Abstract
Background and objectives
Venous-Arterial Extracorporeal Membrane Oxygenation (VA-ECMO) is a pivotal means for rapid cardiopulmonary support, yet it may result in lower limb ischemia. This study aims to explore the high-risk factors for lower limb ischemia following VA-ECMO.
Methods
117 patients who received VA-ECMO treatment at Guangxi Zhuang Autonomous Region People’s Hospital from June 2022 to December 2023 were divided into lower limb ischemia group and non ischemia group for case-control analysis.
Results
In this case-control study of 117 VA-ECMO patients, 22 (18.80%) experienced lower limb ischemia.

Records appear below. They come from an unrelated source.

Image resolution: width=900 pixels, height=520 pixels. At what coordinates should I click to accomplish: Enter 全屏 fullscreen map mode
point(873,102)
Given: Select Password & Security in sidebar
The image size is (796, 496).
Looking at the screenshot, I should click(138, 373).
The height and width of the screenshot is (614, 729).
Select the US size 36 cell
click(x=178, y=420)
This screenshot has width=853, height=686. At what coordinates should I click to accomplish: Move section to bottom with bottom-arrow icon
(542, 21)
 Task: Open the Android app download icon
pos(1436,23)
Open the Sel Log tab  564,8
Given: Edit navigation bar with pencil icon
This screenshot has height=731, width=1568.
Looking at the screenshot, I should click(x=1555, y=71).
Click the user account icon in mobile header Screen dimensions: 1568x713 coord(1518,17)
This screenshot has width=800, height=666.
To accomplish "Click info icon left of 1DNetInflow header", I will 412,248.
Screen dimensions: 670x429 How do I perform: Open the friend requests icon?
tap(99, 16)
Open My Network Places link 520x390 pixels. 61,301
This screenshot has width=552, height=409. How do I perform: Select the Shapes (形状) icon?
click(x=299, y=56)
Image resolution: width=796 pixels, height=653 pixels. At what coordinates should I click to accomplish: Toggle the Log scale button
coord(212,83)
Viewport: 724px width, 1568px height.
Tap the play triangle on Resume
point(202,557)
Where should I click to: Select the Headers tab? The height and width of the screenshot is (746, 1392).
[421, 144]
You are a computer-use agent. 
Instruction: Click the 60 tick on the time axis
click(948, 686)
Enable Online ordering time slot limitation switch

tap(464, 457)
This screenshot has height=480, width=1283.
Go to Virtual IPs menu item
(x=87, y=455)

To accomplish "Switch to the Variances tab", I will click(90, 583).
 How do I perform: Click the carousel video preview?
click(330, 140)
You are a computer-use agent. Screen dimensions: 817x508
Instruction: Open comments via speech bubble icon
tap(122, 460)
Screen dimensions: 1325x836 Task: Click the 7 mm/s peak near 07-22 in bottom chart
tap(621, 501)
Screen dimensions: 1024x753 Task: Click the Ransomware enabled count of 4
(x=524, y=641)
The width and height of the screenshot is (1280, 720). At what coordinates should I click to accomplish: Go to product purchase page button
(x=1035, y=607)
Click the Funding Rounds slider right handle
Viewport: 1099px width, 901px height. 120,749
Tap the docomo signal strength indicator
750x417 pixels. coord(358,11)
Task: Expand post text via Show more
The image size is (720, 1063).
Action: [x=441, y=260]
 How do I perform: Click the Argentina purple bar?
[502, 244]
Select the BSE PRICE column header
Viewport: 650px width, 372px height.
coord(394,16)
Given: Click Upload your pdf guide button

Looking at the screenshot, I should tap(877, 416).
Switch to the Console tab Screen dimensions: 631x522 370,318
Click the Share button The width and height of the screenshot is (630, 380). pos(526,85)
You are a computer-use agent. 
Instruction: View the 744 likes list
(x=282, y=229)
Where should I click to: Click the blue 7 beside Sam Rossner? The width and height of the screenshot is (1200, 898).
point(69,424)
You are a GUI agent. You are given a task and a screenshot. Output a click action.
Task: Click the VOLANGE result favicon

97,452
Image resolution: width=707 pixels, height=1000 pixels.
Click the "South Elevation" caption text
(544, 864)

Patients with ischemia had significantly lower body surface area (BSA) and lower tissue oxygen saturation (StO2) levels, but higher capillary refill time (CRT) levels compared to those without ischemia (P < 0.05). Spearman correlation analysis showed that StO2 and CRT had strong correlations with ischemia. Binary logistic stepwise regression analysis identified CRT and StO2 as independent risk factors for lower limb ischemia. Specifically, lower StO2 levels were associated with an increased risk of ischemia (OR = 0.615, P < 0.05), while higher CRT levels were also associated with an increased risk (OR = 27.571, P < 0.05). The Receiver Operating Characteristic (ROC) curve shows that the areas of CRT and StO2 are 0.924 (P < 0.001, 95% CI 0.866–0.983) and 0.951 (P = 0.023, 95% CI 0.906–0.997), respectively.
Conclusions
StO2 reflects real-time tissue perfusion adequacy, whereas CRT serves as a marker of microvascular dysfunction. Lower StO2 levels (indicating impaired oxygenation) and higher CRT levels (suggesting delayed capillary refilling) were independently associated with an increased risk of lower limb ischemia, suggesting that monitoring these parameters may be useful in identifying patients at higher risk for this complication. These findings provide valuable insights for risk stratification and potential intervention strategies in the management of VA-ECMO patients.